Source de créativité pour les artistes, les imagiers fleurissent à chaque saison et se déclinent à l’infini. Ou offrent aux plus petits l’envie de passer à l’art, comme le suggère Grégoire Solotareff, un grand amateur. Son album le Petit Musée, réalisé avec Alain Le Saux, est paru pour la première fois en 1992. Maintes fois réédité, vendu à 300 000 exemplaires, il est devenu un classique du genre.
Grégoire Solotareff, l’un des chefs de file de la littérature jeunesse, reprend aujourd’hui l’exercice, et se concentre sur Picasso, choisissant les détails d’une quarantaine de tableaux. En ouvrant la visite par une colombe, non pas celle, stylisée, qui fut largement commercialisée, mais une estampe, réalisée en 1949. Un Vase de fleurs (1901-1904), et deux pages plus loin, voici le détail du Buste de femme avec un chapeau, une gravure, qui dévoile un visage plus fragmenté et semble appeler le jeune lecteur de ses grands yeux expressifs.

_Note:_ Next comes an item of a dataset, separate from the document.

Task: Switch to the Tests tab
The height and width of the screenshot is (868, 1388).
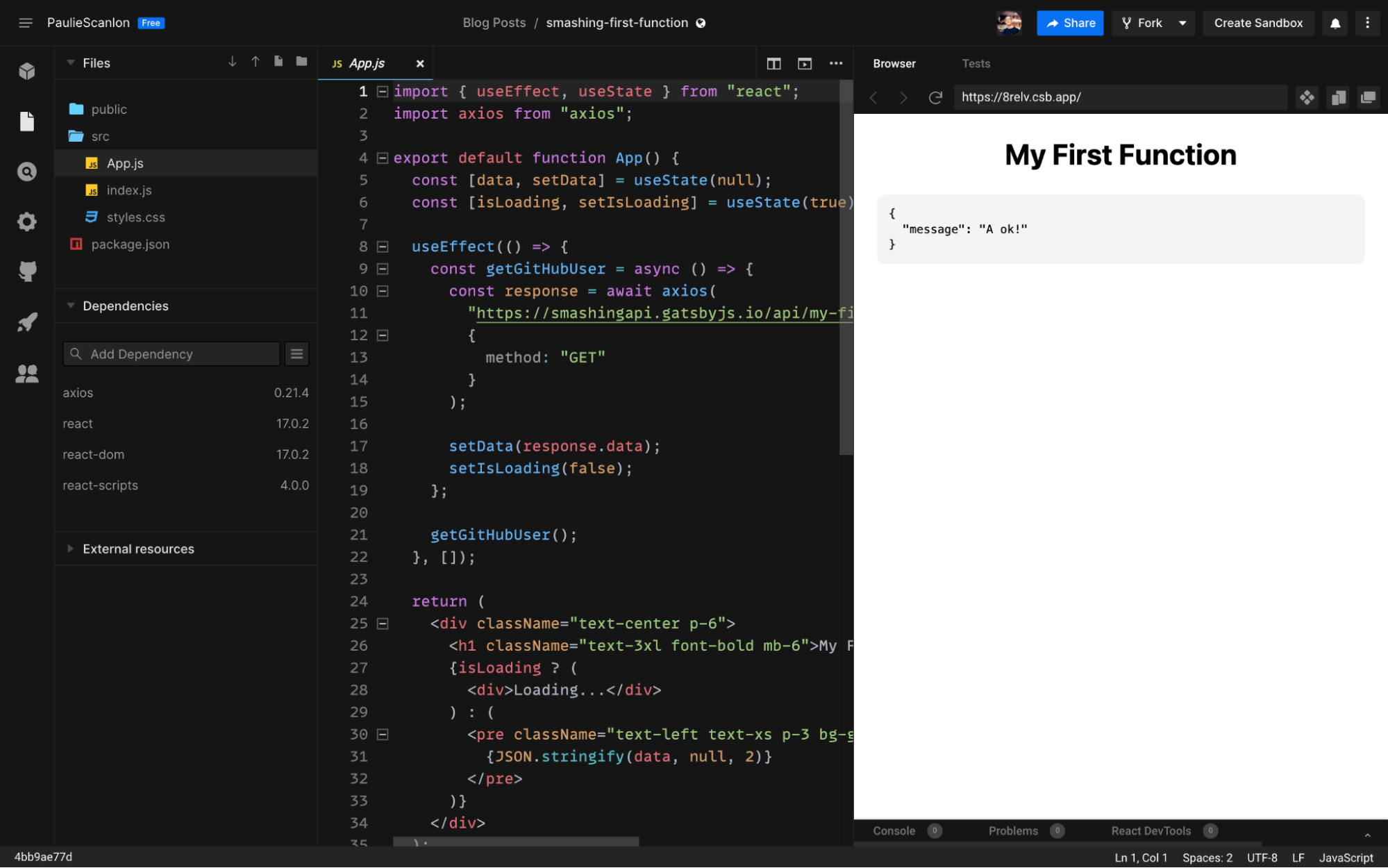Action: pyautogui.click(x=976, y=63)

Suivront encore un bateau, un joueur de flûte ou encore le chapeau d’une Femme avec une cape (1901), qui donne à la peinture à l’huile toute son épaisseur. Ces objets, personnages et animaux forment un ensemble joyeux, vif et surprenant pour une approche ludique de l’art.
De la Bretagne du Sud, où il se confine et travaille beaucoup, en regardant la pluie tomber depuis une semaine, Grégoire Solotareff promet le début d’une nouvelle collection.

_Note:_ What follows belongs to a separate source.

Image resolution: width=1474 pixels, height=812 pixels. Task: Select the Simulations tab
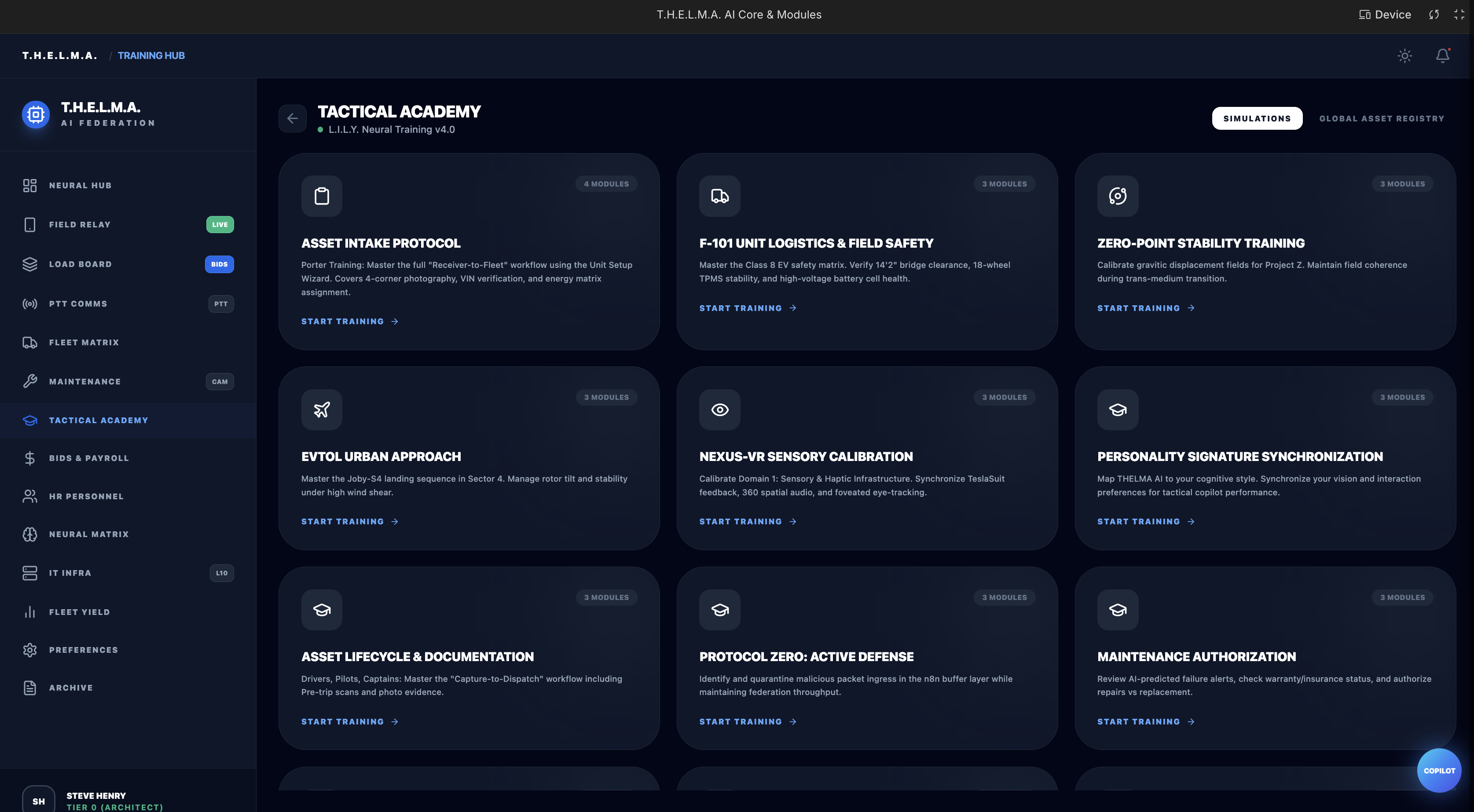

Pourquoi, trente ans après "Le Petit Musée", être revenu à l’imagier ?
Entre le Petit Musée et Picasso imagier, les années passant, j’avais toujours cette envie de travailler par peintre, de créer une collection, des petits livres moins importants, avec une quarantaine d’images, dont le sujet est indiscutable. Les artistes fabriquent leurs propres signes. Je trouvais intéressant de rendre des détails, où ils donnent toute leur mesure, où on les reconnaît tout de suite. Comme Gauguin, Matisse, Van Gogh… Des peintres que j’aime. Ou encore Renoir, auquel sera consacré le prochain imagier. Malheureusement, il est certains héritiers qui refusent qu’on procède de la sorte, puisque je choisis chaque fois des détails. Mais je ne perds pas espoir. Les discussions ne sont pas totalement terminées.

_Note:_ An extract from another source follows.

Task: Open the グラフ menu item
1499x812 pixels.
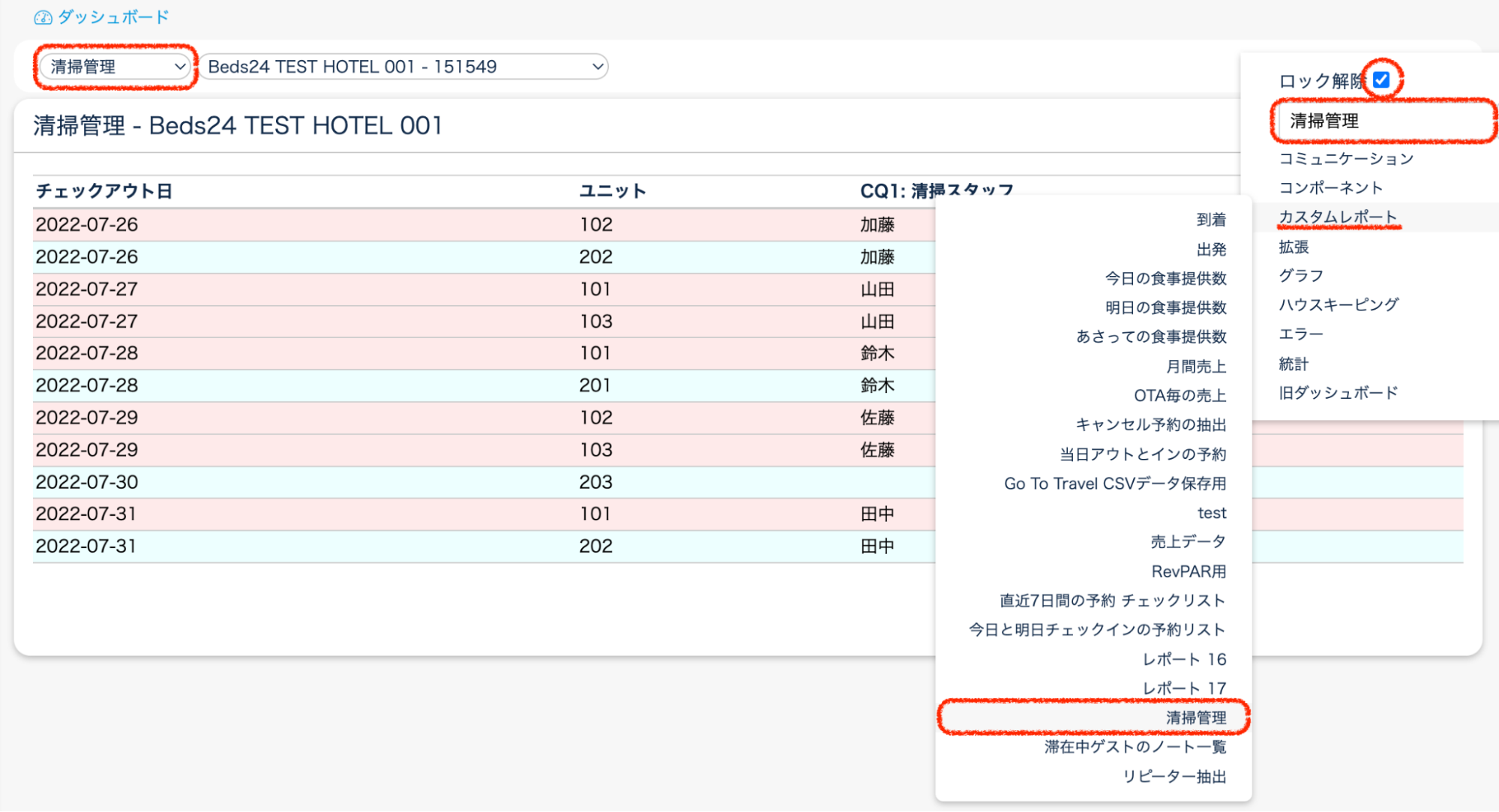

Pourquoi avoir ouvert la collection avec Picasso ?
J’ai une immense admiration pour Picasso, bien qu’il soit très inégal. Avec ce livre, on se rend compte de la diversité de son œuvre. On croit voir plusieurs peintres. Il y a des périodes que je n’aime pas, comme dans les années 50, où on a l’impression qu’il est mondain, que la peinture ne l’intéresse pas, mais il y a aussi la période magnifique des années mythologiques.
Selon quels critères avez-vous sélectionné les œuvres ?
Les sujets se sont imposés par rapport aux milliers de tableaux que j’ai consultés. J’avais un focus instinctif sur l’œil, par exemple, comme avec Alain Le Saux, pour le Petit Musée. On regardait les tableaux du Louvre, on se focalisait sur un objet, on y voyait un signe, la promesse d’une très belle page… J’ai beaucoup de reproductions que j’ai découpées de cette manière-là, juste pour recadrer un sujet.
Quand l’idée de la collection est-elle réellement née ?
En voyant une affiche de Van Gogh avec une chaussure. Je me suis dit : "Il faut faire l’imagier idéal avec les peintres qu’on aime".
Les détails de l’album ne sont classés ni par ordre chronologique, ni alphabétique. Quelle logique avez-vous suivie ?
Une sorte de musique intérieure dans le classement, un certain rythme, arbitraire et subjectif, pour un inventaire assez absurde, dans la succession, qui me va. Exactement comme dans une exposition.
Voulez-vous, grâce à cette collection, initier les enfants à l’art ?
Non. Je marche au désir quand je me mets au travail. Souvent, ce sont les images qui me donnent envie de travailler. Je souhaite dire aux enfants qu’ils peuvent y aller aussi, goûter au plaisir dans le dessin. L’idée du livre est de leur donner envie de dessiner, de représenter des détails, de créer leur imagier personnel.
Que leur apporte ce genre littéraire ?
L’idée que chacun a une vision différente d’une même chose et qu’on a le droit de représenter ce qu’on aime de la façon dont on peut le faire. Il n’y a pas d’impératif dans l’art. On fait ce qu’on veut. Une bonne peinture est le dévoilement de la personnalité. Picasso a produit des images avec des techniques différentes. La peinture, c’est la liberté de faire ce qu’on veut comme on veut. En réalité, dans le Littré, l’imagier est un fabricant ou vendeur d’images. Le terme a été dévoyé par L’Imagier du Père Castor, dans les années 60. J’ai joué avec les mots pour la collection. Picasso imagier, V an Gogh imagier… Ce sont les imagiers de l’art.